Honeybee Histone Code Found
December 12, 2012

Honeybee Histone Code Found, Sheds Light On Development Changes

Lee Rannals for redOrbit.com — Your Universe Online

Researchers have uncovered a new element of the honeybee's genetic makeup, shedding light on why bees are so sensitive to environmental changes.

Scientists found honeybees have a "histone code," which is a series of marks on the histone proteins around which their DNA is wrapped to help fit into the nucleus of a cell. This code is known to exist in humans and other organisms in order to control changes in cell development.

This marks the first time the code has been discovered in the honeybee. These codes can also be affected by nutrition and environmental factors.

Scientists believe the findings may be another part of the puzzle that helps to explain how royal jelly ensures honeybee larvae turn into queens and not workers.

"The development of different bees from the same DNA in the larvae is one of the clearest examples of epigenetics in action — mechanisms that go beyond the basic DNA sequence," Dr. Mark Dickman from the University of Sheffield's Faculty of Engineering, said in a statement. "From our knowledge of how the histone code works in other organisms, we think that the marks on the histone proteins might act as one of the switches that control how the larvae develop."

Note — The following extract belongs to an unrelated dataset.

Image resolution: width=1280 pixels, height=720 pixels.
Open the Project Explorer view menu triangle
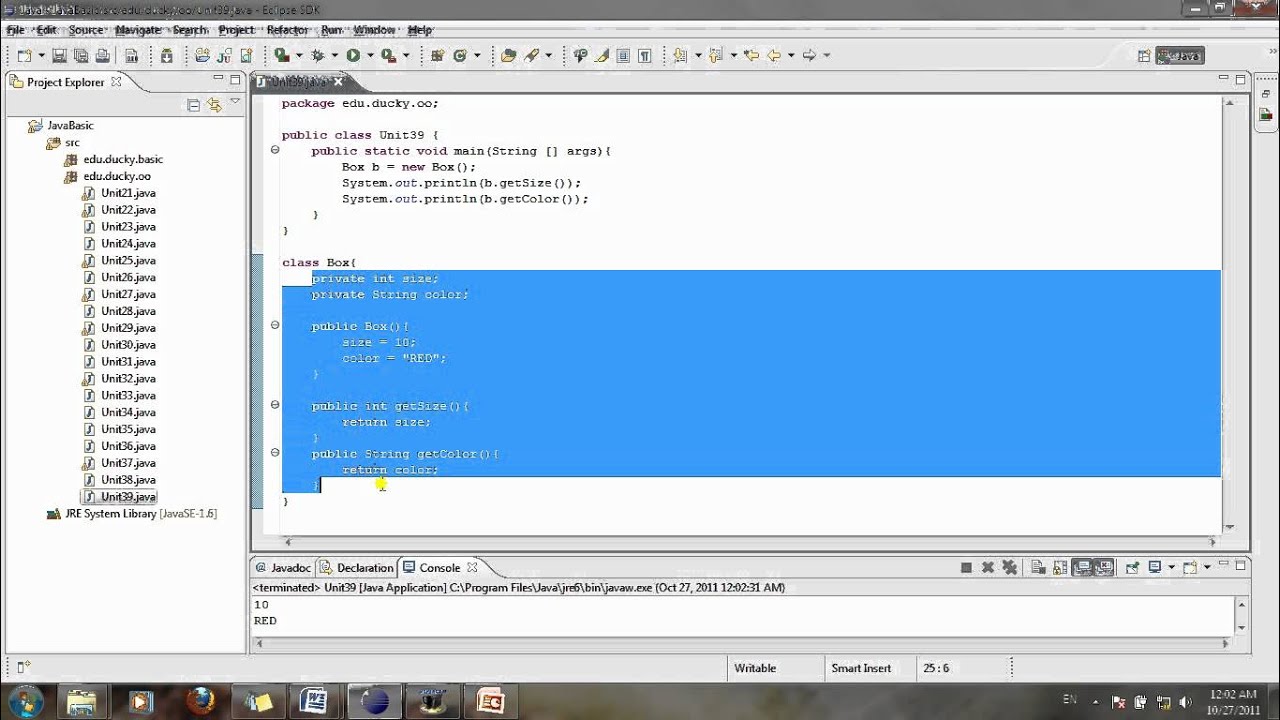(235, 102)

The scientists wrote in the journal Insect Biochemistry and Molecular Biology their findings could help to open up the door for further study of the interplay between environment, nutrition and how the honeybee develops.

The first step in understanding honeybee development is to know how larval diet influences the histone code to ensure development into either a queen or a sterile worker.

"Indirect dietary-mediated effects are also of particular relevance to insect pollinators," Dr. Paul Hurd, from Queen Mary's School of Biological and Chemical Sciences, said in the statement. "Prime examples are from systemic pesticides used on agricultural crops, which accumulate inside nectar and pollen and therefore enter honey bee diet, in some cases with detrimental effect."

He said by studying the impact of diet and particular chemicals on the histone code during honeybee development and behavior, scientists could identify how certain pesticides contribute to the decline of colonies.

"We really need to begin looking beyond classical genetics to understand many of the current problems honey bees face including Colony Collapse Disorder," added Professor Ryszard Maleszka of the Australian National University.

"There are rarely single genes that cause a given disease; it's more often interactions between a number of genes that's heavily influenced by environmental factors," Maleszka said.

He said histone codes are flexible and have the capacity to act as an interface between genome and environment.